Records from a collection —
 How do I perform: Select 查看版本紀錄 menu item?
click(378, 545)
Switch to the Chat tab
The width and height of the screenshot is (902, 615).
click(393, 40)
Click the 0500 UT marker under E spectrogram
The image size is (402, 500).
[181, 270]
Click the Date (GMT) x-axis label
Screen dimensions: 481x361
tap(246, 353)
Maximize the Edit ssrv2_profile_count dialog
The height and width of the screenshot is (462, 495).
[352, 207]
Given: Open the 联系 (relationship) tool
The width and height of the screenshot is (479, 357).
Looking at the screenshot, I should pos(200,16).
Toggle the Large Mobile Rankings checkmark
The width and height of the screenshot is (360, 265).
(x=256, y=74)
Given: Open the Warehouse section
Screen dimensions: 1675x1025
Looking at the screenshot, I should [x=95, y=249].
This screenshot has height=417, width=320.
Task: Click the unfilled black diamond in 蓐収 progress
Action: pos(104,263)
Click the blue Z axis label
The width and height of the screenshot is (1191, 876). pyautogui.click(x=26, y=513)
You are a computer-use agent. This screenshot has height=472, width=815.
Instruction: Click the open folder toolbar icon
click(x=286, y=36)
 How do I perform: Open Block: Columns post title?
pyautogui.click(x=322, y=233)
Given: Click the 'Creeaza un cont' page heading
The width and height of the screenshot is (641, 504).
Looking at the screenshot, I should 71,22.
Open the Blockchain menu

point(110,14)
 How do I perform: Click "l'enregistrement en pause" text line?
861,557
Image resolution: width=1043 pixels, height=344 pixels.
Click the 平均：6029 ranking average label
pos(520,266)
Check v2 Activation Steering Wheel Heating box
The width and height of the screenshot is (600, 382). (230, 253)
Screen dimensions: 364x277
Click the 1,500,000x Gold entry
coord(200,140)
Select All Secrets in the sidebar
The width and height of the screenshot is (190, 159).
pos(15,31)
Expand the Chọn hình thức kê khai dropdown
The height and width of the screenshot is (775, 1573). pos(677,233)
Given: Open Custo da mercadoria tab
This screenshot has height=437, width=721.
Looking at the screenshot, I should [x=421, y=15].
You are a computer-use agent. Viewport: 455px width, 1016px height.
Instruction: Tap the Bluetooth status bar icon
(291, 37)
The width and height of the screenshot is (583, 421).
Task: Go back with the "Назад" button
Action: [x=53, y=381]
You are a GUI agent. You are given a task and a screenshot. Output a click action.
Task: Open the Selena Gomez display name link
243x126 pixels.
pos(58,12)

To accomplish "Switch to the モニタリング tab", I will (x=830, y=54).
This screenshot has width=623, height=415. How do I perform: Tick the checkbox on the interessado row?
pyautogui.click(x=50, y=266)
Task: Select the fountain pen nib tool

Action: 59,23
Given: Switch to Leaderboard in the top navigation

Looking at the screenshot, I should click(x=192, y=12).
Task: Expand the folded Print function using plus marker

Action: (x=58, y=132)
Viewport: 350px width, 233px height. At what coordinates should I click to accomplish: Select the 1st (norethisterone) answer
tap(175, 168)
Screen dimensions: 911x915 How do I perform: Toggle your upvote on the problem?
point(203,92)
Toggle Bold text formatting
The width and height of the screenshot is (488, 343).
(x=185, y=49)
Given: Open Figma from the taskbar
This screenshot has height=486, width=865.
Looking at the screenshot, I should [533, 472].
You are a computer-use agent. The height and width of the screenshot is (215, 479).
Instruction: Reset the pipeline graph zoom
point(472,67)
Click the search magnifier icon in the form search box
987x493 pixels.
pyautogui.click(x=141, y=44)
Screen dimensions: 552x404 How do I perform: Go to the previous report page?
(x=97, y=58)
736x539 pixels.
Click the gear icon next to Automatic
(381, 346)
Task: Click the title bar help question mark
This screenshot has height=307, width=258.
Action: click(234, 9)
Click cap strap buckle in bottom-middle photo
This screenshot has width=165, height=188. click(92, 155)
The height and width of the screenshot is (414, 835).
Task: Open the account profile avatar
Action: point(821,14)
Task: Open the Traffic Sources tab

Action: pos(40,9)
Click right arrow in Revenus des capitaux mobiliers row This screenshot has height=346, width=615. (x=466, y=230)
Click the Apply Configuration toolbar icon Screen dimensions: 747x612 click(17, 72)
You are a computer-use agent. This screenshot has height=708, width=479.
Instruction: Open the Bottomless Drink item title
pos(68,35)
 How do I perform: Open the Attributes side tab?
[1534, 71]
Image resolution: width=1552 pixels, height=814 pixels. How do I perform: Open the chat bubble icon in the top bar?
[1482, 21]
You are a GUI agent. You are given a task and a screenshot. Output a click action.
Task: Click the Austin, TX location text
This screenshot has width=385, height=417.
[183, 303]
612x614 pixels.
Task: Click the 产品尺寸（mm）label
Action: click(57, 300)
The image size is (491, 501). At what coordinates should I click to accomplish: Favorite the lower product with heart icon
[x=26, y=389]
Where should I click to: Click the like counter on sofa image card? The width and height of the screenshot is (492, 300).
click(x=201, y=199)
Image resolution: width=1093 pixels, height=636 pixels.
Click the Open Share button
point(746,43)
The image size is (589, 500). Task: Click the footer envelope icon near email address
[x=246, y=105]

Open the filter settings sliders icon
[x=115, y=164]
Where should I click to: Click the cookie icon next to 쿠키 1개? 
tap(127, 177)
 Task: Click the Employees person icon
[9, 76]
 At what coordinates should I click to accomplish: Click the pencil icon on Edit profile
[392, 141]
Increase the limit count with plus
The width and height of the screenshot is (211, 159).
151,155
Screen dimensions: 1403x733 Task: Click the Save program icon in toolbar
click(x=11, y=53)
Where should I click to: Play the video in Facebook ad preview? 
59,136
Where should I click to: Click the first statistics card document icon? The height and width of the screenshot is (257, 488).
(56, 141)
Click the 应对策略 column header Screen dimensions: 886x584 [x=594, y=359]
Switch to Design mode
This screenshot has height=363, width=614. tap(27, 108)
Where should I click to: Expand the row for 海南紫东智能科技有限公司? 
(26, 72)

Task details — Each line above is to be reproduced exactly.

The answer —
 How do I perform: Select 查看版本紀錄 menu item?
click(378, 545)
Switch to the Chat tab
The width and height of the screenshot is (902, 615).
click(393, 40)
Click the 0500 UT marker under E spectrogram
The image size is (402, 500).
[181, 270]
Click the Date (GMT) x-axis label
Screen dimensions: 481x361
tap(246, 353)
Maximize the Edit ssrv2_profile_count dialog
The height and width of the screenshot is (462, 495).
[352, 207]
Given: Open the 联系 (relationship) tool
The width and height of the screenshot is (479, 357).
Looking at the screenshot, I should pos(200,16).
Toggle the Large Mobile Rankings checkmark
The width and height of the screenshot is (360, 265).
(x=256, y=74)
Given: Open the Warehouse section
Screen dimensions: 1675x1025
Looking at the screenshot, I should [x=95, y=249].
This screenshot has height=417, width=320.
Task: Click the unfilled black diamond in 蓐収 progress
Action: pos(104,263)
Click the blue Z axis label
The width and height of the screenshot is (1191, 876). pyautogui.click(x=26, y=513)
You are a computer-use agent. This screenshot has height=472, width=815.
Instruction: Click the open folder toolbar icon
click(x=286, y=36)
 How do I perform: Open Block: Columns post title?
pyautogui.click(x=322, y=233)
Given: Click the 'Creeaza un cont' page heading
The width and height of the screenshot is (641, 504).
Looking at the screenshot, I should 71,22.
Open the Blockchain menu

point(110,14)
 How do I perform: Click "l'enregistrement en pause" text line?
861,557
Image resolution: width=1043 pixels, height=344 pixels.
Click the 平均：6029 ranking average label
pos(520,266)
Check v2 Activation Steering Wheel Heating box
The width and height of the screenshot is (600, 382). (230, 253)
Screen dimensions: 364x277
Click the 1,500,000x Gold entry
coord(200,140)
Select All Secrets in the sidebar
The width and height of the screenshot is (190, 159).
pos(15,31)
Expand the Chọn hình thức kê khai dropdown
The height and width of the screenshot is (775, 1573). pos(677,233)
Given: Open Custo da mercadoria tab
This screenshot has height=437, width=721.
Looking at the screenshot, I should [x=421, y=15].
You are a computer-use agent. Viewport: 455px width, 1016px height.
Instruction: Tap the Bluetooth status bar icon
(291, 37)
The width and height of the screenshot is (583, 421).
Task: Go back with the "Назад" button
Action: [x=53, y=381]
You are a GUI agent. You are given a task and a screenshot. Output a click action.
Task: Open the Selena Gomez display name link
243x126 pixels.
pos(58,12)

To accomplish "Switch to the モニタリング tab", I will (x=830, y=54).
This screenshot has width=623, height=415. How do I perform: Tick the checkbox on the interessado row?
pyautogui.click(x=50, y=266)
Task: Select the fountain pen nib tool

Action: 59,23
Given: Switch to Leaderboard in the top navigation

Looking at the screenshot, I should click(x=192, y=12).
Task: Expand the folded Print function using plus marker

Action: (x=58, y=132)
Viewport: 350px width, 233px height. At what coordinates should I click to accomplish: Select the 1st (norethisterone) answer
tap(175, 168)
Screen dimensions: 911x915 How do I perform: Toggle your upvote on the problem?
point(203,92)
Toggle Bold text formatting
The width and height of the screenshot is (488, 343).
(x=185, y=49)
Given: Open Figma from the taskbar
This screenshot has height=486, width=865.
Looking at the screenshot, I should [533, 472].
You are a computer-use agent. The height and width of the screenshot is (215, 479).
Instruction: Reset the pipeline graph zoom
point(472,67)
Click the search magnifier icon in the form search box
987x493 pixels.
pyautogui.click(x=141, y=44)
Screen dimensions: 552x404 How do I perform: Go to the previous report page?
(x=97, y=58)
736x539 pixels.
Click the gear icon next to Automatic
(381, 346)
Task: Click the title bar help question mark
This screenshot has height=307, width=258.
Action: click(234, 9)
Click cap strap buckle in bottom-middle photo
This screenshot has width=165, height=188. click(92, 155)
The height and width of the screenshot is (414, 835).
Task: Open the account profile avatar
Action: point(821,14)
Task: Open the Traffic Sources tab

Action: pos(40,9)
Click right arrow in Revenus des capitaux mobiliers row This screenshot has height=346, width=615. (x=466, y=230)
Click the Apply Configuration toolbar icon Screen dimensions: 747x612 click(17, 72)
You are a computer-use agent. This screenshot has height=708, width=479.
Instruction: Open the Bottomless Drink item title
pos(68,35)
 How do I perform: Open the Attributes side tab?
[1534, 71]
Image resolution: width=1552 pixels, height=814 pixels. How do I perform: Open the chat bubble icon in the top bar?
[1482, 21]
You are a GUI agent. You are given a task and a screenshot. Output a click action.
Task: Click the Austin, TX location text
This screenshot has width=385, height=417.
[183, 303]
612x614 pixels.
Task: Click the 产品尺寸（mm）label
Action: click(57, 300)
The image size is (491, 501). At what coordinates should I click to accomplish: Favorite the lower product with heart icon
[x=26, y=389]
Where should I click to: Click the like counter on sofa image card? The width and height of the screenshot is (492, 300).
click(x=201, y=199)
Image resolution: width=1093 pixels, height=636 pixels.
Click the Open Share button
point(746,43)
The image size is (589, 500). Task: Click the footer envelope icon near email address
[x=246, y=105]

Open the filter settings sliders icon
[x=115, y=164]
Where should I click to: Click the cookie icon next to 쿠키 1개? 
tap(127, 177)
 Task: Click the Employees person icon
[9, 76]
 At what coordinates should I click to accomplish: Click the pencil icon on Edit profile
[392, 141]
Increase the limit count with plus
The width and height of the screenshot is (211, 159).
151,155
Screen dimensions: 1403x733 Task: Click the Save program icon in toolbar
click(x=11, y=53)
Where should I click to: Play the video in Facebook ad preview? 
59,136
Where should I click to: Click the first statistics card document icon? The height and width of the screenshot is (257, 488).
(56, 141)
Click the 应对策略 column header Screen dimensions: 886x584 [x=594, y=359]
Switch to Design mode
This screenshot has height=363, width=614. tap(27, 108)
Where should I click to: Expand the row for 海南紫东智能科技有限公司? 
(26, 72)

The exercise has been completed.